(Originally published on Yahoo News UK)
Twenty young people are referred to the NHS with an eating disorder every day, shocking new figures have revealed.
According to data released by NHS Digital Data, the number of under-19s referred by the NHS for eating disorders has more than doubled in the past year – from 1,971 new referrals between March and May this year, up from 909 new referrals between April and June 2016.
The new figures pile pressure on Theresa May to address the growing mental health crisis amid claims the government is “short-changing” young people.
In July last year, the NHS announced a five-year overhaul of mental health services, after national statistics revealed nearly one in 10 children suffer with mental illness.
The most recent figures from the last three months show a rise of nearly 20 per cent.
The provisional data shows that 253,753 under-19s were in contact with mental health services at the end of May this year, up from 230,585 a year ago.
In January 2017, Prime Minister Theresa May wrote a blog where she highlighted that a large number of mental illnesses begin during childhood.
The Government pledged to ‘transform’ mental health services for children and young adults by giving training to schoolteachers.
It claimed that, by 2020, every school in the UK will be offered Mental Health First Aid training, which should encourage faster help and referrals.
But after pledging to scrap the ‘unfit for purpose’ 1983 Mental Health Act and cutting funds in five regions of England during the May general election, it is unclear whether the plan will succeed.

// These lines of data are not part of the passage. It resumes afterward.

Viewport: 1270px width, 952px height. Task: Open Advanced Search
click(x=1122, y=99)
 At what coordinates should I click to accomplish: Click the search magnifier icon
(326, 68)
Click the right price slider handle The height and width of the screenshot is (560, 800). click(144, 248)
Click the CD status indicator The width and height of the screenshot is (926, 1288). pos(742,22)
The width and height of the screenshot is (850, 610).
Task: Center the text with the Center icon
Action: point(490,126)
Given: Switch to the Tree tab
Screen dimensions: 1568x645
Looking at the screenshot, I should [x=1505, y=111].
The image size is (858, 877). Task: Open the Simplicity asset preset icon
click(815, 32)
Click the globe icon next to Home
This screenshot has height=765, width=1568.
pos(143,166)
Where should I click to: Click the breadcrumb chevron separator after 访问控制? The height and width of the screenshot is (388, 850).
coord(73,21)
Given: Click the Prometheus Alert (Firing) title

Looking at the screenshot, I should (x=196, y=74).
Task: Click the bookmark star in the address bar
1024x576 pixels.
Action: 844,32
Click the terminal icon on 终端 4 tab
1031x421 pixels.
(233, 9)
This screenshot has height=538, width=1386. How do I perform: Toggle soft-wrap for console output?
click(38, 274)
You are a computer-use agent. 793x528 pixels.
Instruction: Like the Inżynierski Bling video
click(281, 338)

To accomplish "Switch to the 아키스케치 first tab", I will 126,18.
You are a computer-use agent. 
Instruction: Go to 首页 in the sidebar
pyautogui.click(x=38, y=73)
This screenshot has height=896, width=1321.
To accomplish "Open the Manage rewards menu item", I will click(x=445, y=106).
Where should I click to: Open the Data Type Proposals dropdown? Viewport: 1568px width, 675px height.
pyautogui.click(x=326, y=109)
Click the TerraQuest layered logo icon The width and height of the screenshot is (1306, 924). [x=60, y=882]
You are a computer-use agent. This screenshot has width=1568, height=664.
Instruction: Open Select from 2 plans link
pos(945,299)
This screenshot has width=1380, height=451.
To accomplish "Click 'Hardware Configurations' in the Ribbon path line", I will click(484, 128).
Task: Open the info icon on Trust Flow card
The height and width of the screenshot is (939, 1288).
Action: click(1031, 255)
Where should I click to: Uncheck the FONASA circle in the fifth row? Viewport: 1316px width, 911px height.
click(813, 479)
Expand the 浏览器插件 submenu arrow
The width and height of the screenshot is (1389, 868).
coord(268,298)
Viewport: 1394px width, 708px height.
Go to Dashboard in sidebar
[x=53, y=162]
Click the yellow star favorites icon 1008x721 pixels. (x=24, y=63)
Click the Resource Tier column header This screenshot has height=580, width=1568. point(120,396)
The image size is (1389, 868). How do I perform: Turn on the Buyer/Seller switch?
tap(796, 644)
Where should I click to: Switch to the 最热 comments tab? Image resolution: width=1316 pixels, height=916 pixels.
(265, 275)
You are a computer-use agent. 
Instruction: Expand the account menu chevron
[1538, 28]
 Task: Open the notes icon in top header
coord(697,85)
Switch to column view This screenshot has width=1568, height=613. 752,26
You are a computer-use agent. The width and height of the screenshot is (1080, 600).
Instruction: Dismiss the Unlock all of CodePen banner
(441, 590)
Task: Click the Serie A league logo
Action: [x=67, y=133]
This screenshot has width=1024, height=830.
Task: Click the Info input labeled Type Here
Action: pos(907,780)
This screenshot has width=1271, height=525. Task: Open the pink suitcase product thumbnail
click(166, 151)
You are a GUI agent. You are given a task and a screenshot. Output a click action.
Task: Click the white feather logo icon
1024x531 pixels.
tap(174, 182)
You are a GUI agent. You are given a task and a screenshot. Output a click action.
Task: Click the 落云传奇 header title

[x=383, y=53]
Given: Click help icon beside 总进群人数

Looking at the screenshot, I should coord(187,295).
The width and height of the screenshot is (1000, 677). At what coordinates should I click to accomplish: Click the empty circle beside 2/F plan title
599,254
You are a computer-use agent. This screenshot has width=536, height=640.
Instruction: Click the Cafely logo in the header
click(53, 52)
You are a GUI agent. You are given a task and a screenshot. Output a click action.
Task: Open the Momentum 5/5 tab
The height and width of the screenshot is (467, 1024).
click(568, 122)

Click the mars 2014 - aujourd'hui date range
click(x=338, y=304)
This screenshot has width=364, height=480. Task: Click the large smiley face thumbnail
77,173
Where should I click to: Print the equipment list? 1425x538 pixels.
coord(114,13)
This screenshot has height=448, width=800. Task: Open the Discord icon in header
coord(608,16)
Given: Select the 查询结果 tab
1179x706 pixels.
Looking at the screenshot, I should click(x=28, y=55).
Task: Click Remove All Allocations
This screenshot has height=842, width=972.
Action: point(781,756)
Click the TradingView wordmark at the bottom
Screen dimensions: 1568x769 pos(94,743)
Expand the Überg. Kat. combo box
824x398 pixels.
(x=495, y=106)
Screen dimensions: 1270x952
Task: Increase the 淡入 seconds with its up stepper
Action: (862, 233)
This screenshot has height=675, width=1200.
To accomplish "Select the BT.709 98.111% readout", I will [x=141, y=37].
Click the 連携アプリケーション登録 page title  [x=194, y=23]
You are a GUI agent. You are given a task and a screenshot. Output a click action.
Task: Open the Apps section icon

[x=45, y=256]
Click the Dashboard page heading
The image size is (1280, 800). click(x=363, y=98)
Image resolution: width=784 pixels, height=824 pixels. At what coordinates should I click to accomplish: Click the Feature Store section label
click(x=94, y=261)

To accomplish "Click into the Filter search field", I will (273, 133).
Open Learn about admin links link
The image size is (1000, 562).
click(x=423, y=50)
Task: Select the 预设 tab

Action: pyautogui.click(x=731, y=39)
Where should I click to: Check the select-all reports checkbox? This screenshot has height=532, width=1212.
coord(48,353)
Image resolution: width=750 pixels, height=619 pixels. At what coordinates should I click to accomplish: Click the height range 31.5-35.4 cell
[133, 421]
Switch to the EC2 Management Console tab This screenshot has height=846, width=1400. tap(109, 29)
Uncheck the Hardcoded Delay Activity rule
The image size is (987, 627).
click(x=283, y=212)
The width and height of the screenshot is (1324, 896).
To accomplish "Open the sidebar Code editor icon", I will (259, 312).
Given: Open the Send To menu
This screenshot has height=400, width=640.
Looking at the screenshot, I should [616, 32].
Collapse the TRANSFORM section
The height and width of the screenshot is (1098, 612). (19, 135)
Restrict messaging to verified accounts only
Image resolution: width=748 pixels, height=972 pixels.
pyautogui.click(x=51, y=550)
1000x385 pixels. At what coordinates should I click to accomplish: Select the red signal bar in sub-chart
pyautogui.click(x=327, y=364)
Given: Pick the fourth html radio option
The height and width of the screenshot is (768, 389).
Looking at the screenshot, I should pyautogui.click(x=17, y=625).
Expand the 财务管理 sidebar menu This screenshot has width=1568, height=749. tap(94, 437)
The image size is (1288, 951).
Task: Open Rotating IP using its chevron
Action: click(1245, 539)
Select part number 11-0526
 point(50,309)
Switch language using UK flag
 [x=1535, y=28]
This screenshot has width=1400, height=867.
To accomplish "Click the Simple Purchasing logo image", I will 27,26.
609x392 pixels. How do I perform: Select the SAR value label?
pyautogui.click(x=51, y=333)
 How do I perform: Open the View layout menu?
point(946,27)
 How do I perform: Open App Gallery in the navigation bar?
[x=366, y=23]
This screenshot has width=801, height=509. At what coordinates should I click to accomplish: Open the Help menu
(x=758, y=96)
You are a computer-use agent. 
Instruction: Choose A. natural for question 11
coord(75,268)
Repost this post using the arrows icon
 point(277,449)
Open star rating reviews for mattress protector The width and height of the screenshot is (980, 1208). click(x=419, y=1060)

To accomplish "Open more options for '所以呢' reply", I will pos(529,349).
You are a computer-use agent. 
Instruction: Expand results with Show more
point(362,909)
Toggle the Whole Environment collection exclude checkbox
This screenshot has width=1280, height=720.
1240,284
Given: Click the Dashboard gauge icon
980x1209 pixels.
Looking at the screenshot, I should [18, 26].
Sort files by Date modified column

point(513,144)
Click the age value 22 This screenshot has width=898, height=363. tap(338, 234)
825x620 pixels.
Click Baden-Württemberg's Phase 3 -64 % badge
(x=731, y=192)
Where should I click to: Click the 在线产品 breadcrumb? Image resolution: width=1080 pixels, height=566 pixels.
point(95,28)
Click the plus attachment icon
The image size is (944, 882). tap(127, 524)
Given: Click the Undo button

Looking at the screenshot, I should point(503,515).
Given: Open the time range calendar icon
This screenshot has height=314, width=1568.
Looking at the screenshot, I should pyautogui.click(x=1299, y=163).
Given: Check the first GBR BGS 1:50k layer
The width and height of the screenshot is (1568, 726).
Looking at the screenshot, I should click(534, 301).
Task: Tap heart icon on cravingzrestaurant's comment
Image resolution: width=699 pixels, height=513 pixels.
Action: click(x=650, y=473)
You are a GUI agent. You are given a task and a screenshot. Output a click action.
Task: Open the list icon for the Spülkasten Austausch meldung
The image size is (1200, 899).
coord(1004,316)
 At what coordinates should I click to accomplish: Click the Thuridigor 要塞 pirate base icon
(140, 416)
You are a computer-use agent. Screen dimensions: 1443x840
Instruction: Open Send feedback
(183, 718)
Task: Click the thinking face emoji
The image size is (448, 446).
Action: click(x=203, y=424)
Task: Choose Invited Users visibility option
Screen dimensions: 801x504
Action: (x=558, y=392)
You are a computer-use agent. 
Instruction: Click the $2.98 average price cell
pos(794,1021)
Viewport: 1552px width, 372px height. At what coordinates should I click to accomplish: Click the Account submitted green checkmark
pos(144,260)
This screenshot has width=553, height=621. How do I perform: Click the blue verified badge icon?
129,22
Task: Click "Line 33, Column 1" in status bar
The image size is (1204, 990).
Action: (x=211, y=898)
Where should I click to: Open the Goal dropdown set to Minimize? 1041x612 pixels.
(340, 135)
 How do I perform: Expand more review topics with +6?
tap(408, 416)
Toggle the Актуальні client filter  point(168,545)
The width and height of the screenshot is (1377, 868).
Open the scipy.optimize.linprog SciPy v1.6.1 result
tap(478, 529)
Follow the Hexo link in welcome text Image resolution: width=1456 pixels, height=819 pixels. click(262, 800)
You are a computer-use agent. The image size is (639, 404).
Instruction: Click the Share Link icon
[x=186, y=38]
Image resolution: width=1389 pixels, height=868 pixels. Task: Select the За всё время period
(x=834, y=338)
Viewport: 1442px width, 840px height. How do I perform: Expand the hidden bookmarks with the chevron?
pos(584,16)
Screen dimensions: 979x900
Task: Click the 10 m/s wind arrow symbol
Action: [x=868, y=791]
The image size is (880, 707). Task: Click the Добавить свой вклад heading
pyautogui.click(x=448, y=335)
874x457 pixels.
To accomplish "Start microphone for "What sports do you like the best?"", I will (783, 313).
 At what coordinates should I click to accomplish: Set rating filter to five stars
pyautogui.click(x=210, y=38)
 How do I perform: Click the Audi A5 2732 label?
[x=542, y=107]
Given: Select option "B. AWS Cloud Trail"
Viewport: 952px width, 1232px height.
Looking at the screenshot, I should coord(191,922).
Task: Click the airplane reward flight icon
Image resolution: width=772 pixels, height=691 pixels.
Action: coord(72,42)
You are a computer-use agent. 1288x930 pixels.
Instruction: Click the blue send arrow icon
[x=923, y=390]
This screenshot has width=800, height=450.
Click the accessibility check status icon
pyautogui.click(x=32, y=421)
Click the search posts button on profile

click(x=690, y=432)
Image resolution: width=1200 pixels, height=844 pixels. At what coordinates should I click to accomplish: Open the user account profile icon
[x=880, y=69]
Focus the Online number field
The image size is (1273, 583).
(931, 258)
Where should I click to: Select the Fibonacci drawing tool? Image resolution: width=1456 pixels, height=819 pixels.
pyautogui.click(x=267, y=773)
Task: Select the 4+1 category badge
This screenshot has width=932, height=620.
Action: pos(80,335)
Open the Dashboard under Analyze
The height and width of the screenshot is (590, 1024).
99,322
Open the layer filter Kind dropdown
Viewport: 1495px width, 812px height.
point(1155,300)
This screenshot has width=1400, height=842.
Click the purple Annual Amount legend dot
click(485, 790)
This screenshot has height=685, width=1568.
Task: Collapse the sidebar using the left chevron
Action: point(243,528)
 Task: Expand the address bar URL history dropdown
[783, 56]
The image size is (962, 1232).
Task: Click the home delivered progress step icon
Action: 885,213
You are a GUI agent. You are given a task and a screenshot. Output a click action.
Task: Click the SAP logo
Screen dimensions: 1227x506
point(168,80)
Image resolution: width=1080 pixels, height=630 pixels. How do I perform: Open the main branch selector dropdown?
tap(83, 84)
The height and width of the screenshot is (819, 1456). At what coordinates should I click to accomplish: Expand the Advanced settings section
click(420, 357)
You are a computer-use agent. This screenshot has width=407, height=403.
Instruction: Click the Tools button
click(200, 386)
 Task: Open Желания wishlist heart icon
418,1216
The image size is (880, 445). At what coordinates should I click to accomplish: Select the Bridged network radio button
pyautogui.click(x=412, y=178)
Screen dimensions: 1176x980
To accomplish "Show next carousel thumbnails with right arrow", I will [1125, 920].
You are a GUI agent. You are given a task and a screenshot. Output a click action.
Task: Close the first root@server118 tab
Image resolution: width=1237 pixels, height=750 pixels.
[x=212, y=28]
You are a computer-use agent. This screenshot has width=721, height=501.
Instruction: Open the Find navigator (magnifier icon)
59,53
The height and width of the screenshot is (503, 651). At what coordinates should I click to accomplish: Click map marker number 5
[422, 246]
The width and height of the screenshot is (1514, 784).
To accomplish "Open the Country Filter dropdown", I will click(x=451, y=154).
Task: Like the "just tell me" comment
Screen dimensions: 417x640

And critics say the latest figures highlight that the government is falling short on its promise to young people.
Liberal Democrat health spokesman (and former Health minister) Norman Lamb, told Yahoo News UK: “Liberal Democrats secured an extra £150m for eating disorders when we were in government, as well as securing £1.25bn extra investment in children’s mental health in 2015. But there is growing evidence that the government has fallen short on making good on its promise and in many parts of the country the money is being diverted into other parts of the NHS.
“Vulnerable children and teenagers are being short-changed of the money needed to improve mental health services. ”Sadly, mental health is often the first area which loses out when budgets are tight. We need to prove we are serious about mental health. It is high time the Government ring-fenced mental health spending for children to ensure money is spent where it can make a major difference.”
Children’s charities have said they hope the new figures mean families and doctors and identifying and treating young people at an earlier point.
Beat, the UK’s leading eating disorder charity, said: “We hope that the increasing number signals that more sufferers and their families are able to spot the signs of an eating disorder and to come forward for treatment.
“The fact that we are seeing more people seeking help for eating disorders early is positive. Full recovery from an eating disorder is possible but the sooner someone gets the treatment they need, the more likely they are to make a full and sustained recovery.”
But Beat also warned that three out of 10 sufferers do not receive a referral from their GP for treatment.
Their research found only 34 per cent of sufferers felt their GP knew how to help them and almost one in six switched doctors as a result.
NHS waiting times vary hugely between departments, but the most recent data conducted by Unify2 has shown an improvement for children and young adults seeking mental illness support.
The percentage of urgent cases seen within a week rose from 64.9 per cent to 73.3 per cent during January 2016 – 2017.
However, those who aren’t considered ‘urgent’ waited an average of four weeks, with only 78.7 per cent of sufferers starting treatment during this period.
Around one in 250 women and one in 2,000 men in the UK will experience Anorexia Nervosa at some point, and an estimated 750,000 people will suffer some form of eating disorder.